Entre outras abordagens, Martin traz reflexões em suas obras sobre as tradições familiares, apontando como uma das principais personificações do imaginário coletivo da Idade Média, sendo elas sociedades muito personalistas, fazendo o contato humano muito estimado. Isso aponta o porquê de que reinos e casas serem enormes valores ligados à honra. Assim, ganha destaque o simbolismo de cada casa nos estandartes mostrados em suas obras, bem como o papel dos casamentos arranjados entre as famílias. Outro fator a se destacar são os crimes contra a honra das relações de poder e, provavelmente, influenciados pelo ego ferido. Nesses casamentos arranjados, quando há a dissolução sem motivo justificado, a legitimidade de um descendente era questionada, assim como a existência de um filho fora do matrimônio, o que poderia resultar na instauração de guerras.

Sem dúvidas George R. R. Martin nos entregou, e entrega até a atualidade, obras com graus de objetividade e subjetividade interessantes para leitores leigos sobre a Idade Média, comunicando se facilmente tanto com o público acadêmico como com um público mais amplo.

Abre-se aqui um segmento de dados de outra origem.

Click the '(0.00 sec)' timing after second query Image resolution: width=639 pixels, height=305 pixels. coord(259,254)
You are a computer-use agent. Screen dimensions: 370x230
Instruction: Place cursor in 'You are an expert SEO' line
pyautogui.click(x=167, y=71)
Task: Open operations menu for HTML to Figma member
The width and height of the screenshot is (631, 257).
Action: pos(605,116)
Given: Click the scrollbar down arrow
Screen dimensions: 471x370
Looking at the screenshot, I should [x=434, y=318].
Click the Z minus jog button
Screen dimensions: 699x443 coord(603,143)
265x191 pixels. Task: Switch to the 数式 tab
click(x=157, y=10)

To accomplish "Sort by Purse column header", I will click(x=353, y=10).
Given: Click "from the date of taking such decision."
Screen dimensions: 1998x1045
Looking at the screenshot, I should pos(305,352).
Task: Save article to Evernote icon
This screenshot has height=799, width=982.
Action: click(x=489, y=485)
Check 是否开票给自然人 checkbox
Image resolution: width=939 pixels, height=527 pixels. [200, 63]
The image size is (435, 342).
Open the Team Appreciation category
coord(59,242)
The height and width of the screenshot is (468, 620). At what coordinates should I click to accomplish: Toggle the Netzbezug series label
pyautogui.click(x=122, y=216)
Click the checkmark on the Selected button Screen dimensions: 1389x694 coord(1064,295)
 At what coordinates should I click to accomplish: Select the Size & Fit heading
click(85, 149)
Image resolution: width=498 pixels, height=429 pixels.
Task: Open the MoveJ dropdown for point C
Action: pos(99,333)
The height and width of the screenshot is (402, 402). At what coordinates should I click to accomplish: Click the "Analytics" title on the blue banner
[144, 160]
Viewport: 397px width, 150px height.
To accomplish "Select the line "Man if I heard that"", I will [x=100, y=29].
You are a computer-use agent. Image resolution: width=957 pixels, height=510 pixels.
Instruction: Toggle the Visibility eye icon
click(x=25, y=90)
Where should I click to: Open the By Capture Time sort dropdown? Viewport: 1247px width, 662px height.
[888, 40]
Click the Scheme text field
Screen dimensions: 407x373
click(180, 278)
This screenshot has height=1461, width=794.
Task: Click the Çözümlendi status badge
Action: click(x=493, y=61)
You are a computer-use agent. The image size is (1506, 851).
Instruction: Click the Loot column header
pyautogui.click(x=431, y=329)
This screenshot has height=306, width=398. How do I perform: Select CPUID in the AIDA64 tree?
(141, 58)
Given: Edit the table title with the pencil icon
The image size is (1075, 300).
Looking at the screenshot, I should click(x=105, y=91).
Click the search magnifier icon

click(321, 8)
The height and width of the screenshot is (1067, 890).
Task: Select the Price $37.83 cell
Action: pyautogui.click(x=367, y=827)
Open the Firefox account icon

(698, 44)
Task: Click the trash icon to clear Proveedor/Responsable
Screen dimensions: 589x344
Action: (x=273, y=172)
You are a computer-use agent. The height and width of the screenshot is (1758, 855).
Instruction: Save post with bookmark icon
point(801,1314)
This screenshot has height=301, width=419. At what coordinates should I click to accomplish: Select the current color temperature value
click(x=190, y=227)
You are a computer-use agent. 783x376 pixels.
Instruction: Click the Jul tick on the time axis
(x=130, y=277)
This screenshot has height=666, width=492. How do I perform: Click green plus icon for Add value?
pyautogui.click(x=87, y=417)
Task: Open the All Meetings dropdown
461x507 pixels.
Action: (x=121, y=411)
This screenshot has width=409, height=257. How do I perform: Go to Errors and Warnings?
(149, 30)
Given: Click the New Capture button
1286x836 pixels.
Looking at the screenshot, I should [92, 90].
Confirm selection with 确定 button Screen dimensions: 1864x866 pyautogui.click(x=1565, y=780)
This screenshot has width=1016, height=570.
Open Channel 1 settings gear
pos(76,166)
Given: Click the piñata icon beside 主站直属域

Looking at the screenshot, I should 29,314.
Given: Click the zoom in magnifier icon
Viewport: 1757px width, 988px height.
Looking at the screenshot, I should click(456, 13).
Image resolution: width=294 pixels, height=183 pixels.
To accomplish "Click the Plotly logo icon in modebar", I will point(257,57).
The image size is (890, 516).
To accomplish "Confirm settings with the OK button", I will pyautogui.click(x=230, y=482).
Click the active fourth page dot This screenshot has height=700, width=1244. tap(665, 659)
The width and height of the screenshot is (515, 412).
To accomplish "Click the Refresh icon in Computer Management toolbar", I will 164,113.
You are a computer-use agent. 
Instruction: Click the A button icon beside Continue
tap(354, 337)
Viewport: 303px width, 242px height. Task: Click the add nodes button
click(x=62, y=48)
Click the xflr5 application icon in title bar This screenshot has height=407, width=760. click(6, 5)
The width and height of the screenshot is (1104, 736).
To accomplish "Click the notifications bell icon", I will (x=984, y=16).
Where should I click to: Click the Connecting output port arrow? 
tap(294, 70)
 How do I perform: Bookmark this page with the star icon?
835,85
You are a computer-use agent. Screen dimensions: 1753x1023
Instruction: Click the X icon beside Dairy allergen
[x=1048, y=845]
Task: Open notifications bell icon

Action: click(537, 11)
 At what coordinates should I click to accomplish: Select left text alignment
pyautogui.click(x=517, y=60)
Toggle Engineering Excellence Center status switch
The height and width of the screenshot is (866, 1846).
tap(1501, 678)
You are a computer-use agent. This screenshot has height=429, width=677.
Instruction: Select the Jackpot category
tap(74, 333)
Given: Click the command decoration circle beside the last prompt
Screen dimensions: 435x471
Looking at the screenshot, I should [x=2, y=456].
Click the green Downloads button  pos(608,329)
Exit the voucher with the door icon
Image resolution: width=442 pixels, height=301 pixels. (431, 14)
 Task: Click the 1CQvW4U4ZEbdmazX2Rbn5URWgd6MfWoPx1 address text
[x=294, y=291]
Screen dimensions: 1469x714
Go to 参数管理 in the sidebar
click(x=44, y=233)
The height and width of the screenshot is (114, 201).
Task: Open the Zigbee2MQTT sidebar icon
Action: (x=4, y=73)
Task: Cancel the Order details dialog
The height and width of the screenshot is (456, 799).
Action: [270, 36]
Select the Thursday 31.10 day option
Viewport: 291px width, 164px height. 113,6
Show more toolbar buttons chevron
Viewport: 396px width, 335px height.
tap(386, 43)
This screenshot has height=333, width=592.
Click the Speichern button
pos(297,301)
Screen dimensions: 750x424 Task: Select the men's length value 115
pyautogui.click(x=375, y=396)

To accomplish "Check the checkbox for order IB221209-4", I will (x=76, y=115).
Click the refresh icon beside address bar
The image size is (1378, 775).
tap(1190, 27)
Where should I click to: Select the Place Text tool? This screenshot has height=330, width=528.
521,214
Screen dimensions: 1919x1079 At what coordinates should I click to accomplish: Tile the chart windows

Ao mesmo tempo, o autor consegue manter o foco de suas obras em temas delicados e complexos, atendendo os objetivos de conquistar novos pesquisadores sobre a Idade Média. Suas obras, como figuras de linguagem literária e audiovisual, conseguem se comunicar de diversas formas com diversos grupos, seja na criação de uma língua fictícia, seja nas abordagens de sociedades isoladas da “urbanidade”, entre outras formas. Evidentemente trata-se de uma obra de ficção que traz nas suas entrelinhas elementos do medievo, mas é fato de que ela nos possibilita pensar a respeito desse período histórico e, especialmente, nos faz refletir sobre a forma como determinados imaginários povoam o nosso cotidiano. Eis uma ótima oportunidade de despertar, nos estudantes do ensino básico, o interesse pela leitura e pela História.

​

Referências

​

CARDOSO, Franciely Gonçalves. Cultura de massa e recepção: os movimentos interpretativos de O mundo de gelo e fogo de George RR Martin. 2020. Tese (Doutorado em Literatura) – Centro de Comunicação e Expressão, Programa de Pós-graduação em Literatura, Universidade Federal de Santa Catarina, Florianópolis, 2020.

​

CORREA, Murilo Filgueiras. Jogando o jogo dos tronos: ruptura e inovação na obra de George RR Martin. 2015. Dissertação (Mestrado em Letras) – Programa de Pós-Graduação em Letras, Universidade Estadual de Maringá, Maringá, 2015.

​

MARTIN, George R. R. A guerra dos tronos. São Paulo: Leya, 2013. 7v.